* _Extracted text_:
The long, difficult search for a drug to treat Alzheimer’s and dementia
In Alzheimer's news from around the globe, this week we focus on England and the ongoing fight to find a cure.
"Dementia will take hold of one in three people who passes the age of 65, and costs the UK more than £26bn a year. This week the Office for National Statistics announced it is now the commonest cause of death in England and Wales, passing cancer and heart disease. People with dementia lose the ability to care for themselves and can become malnourished, while their immune system weakens. Infections such as pneumonia may be the actual agent of death, but dementia is the underlying cause.

* _Exercise data_:
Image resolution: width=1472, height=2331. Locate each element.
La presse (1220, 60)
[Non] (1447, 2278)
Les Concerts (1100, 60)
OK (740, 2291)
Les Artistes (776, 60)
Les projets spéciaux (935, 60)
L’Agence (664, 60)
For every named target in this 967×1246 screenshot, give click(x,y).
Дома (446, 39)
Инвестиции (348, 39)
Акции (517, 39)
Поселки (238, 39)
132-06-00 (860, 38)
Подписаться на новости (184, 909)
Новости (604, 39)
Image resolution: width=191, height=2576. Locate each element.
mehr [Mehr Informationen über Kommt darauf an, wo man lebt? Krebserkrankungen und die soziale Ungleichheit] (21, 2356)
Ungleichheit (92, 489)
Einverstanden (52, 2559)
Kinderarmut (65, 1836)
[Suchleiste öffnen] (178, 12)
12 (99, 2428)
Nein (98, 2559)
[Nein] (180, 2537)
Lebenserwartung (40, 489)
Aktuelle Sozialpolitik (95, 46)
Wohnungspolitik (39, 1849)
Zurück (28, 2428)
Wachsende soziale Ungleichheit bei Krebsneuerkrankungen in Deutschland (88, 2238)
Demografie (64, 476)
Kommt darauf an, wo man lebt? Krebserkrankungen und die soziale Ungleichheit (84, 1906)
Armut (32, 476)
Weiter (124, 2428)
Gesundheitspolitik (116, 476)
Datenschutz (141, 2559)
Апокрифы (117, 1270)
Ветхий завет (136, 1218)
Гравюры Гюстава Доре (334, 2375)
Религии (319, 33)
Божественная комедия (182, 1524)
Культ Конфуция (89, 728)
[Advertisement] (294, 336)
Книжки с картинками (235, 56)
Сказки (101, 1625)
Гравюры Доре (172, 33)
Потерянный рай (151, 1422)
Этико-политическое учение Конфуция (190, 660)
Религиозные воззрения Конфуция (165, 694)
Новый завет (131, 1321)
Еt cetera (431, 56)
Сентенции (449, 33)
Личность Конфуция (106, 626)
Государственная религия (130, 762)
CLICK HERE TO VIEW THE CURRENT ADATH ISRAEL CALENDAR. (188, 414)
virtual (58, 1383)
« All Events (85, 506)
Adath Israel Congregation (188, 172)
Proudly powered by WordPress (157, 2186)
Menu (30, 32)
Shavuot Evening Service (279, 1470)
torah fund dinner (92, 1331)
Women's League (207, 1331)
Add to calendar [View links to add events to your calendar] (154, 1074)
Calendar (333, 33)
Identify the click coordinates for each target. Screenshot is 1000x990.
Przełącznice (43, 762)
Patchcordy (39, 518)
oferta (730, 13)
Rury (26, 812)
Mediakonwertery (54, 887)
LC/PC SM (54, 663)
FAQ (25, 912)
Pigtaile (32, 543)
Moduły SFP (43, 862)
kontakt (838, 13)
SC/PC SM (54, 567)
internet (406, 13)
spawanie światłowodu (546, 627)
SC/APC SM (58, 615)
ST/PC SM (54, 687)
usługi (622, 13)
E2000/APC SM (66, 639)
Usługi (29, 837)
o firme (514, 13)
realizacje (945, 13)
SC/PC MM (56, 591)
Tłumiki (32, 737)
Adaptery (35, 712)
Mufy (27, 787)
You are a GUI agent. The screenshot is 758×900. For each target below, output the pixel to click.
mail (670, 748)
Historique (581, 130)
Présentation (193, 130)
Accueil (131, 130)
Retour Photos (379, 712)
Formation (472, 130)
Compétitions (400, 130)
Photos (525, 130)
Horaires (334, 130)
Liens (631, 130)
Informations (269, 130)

* _What this exercise asks_:
A – Copy the part of the Alzheimer's drug article that opens with the words containing "The long, difficult" and closes with "find a cure.".
B – Answer these questions using the Alzheimer's drug article:
(i) Which country does the article say it focuses on this week?
(ii) How much does dementia cost the UK each year?
(iii) Which body announced that dementia is now the commonest cause of death in England and Wales?
C – Continue the Alzheimer's drug article from its last sentence.

* _Answers by item number_:
A –
The long, difficult search for a drug to treat Alzheimer’s and dementia
In Alzheimer's news from around the globe, this week we focus on England and the ongoing fight to find a cure.

B –
(i) England
(ii) More than £26bn
(iii) The Office for National Statistics

C –
It is a cruel disease, which takes away the person their families love and know, leaving a stranger who looks at them with confusion. And while there are are some drugs that will temporarily alleviate symptoms in some people, there is no cure. But dementia, of which Alzheimer’s is the commonest form, has finally begun to get the attention it deserves. In December 2013, the G8 countries, meeting in London, agreed to set an ambition to cure or come up with a significant treatment for Alzheimer’s by 2025. Last year David Cameron announced that the UK would set up a dedicated dementia research institute, with initial funding of £150m, and a further £100m from Alzheimer’s charities. Although the UK was already spending £300m on dementia research, Cameron believed it should be afforded the same level of resources as Aids and climate change. That was welcome news to campaigners, although, they say, the sum is still much less than that invested in cancer research (£590m in 2010)."